One of the challenges in producing my book about the Tennessee River is doing my best to show, not only how the river changes physically as it carves its path to the Ohio, but also the unique way people use the river. Over the years I have observed and photographed barges, sailboats, paddle wheelers, sculls and even rafts on white water. Several years ago when doing research about the Tennessee River I became aware of the Memorial Day Alabama Jubilee Hot-Air Balloon Classic, held at Mallard Point Park, Decatur, Alabama. After noticing on the map that it is located on the river I thought it would be a great opportunity to show something really unique on that part of the Tennessee River.

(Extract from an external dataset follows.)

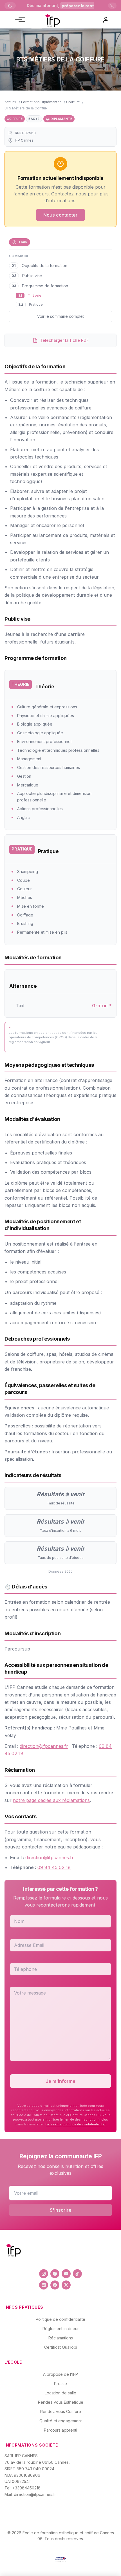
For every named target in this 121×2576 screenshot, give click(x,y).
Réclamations (60, 2337)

So, for another self-motivated photo shoot with Sue pulling the RV and me with the plane—we head to Alabama. Camping with the RV at the Decatur Airport was great because I was able to roll out of bed and into the cockpit of Cloud Chaser to get airborne before dawn and fly over to the launching site of the balloons. As we circled over the park, below us the balloons began to slowly pop above the tree tops as if a child was sitting in the woods with a wand blowing giant soap bubbles into the morning sky.
As the balloons drifted northeast and diagonally across the river we made continuous parallel passes for half an hour. I don’t think I have ever had a flight with such an adrenalin rush. With so many elements in motion, it proved very challenging to control the composition of the shot. Although I could control the position of the plane, the balloons were rising, descending as well as drifting with the wind against a constantly changing background. The tension I felt was like engaging in a dog fight with dozens of other planes. At least they weren’t shooting back at me.
It wasn’t until after attending the event for the next three subsequent years, did we realize how lucky I was to get those great shots. Two of the years the balloons never launched because of high winds. Another year the balloons flew in a different direction that would have not made for good photography.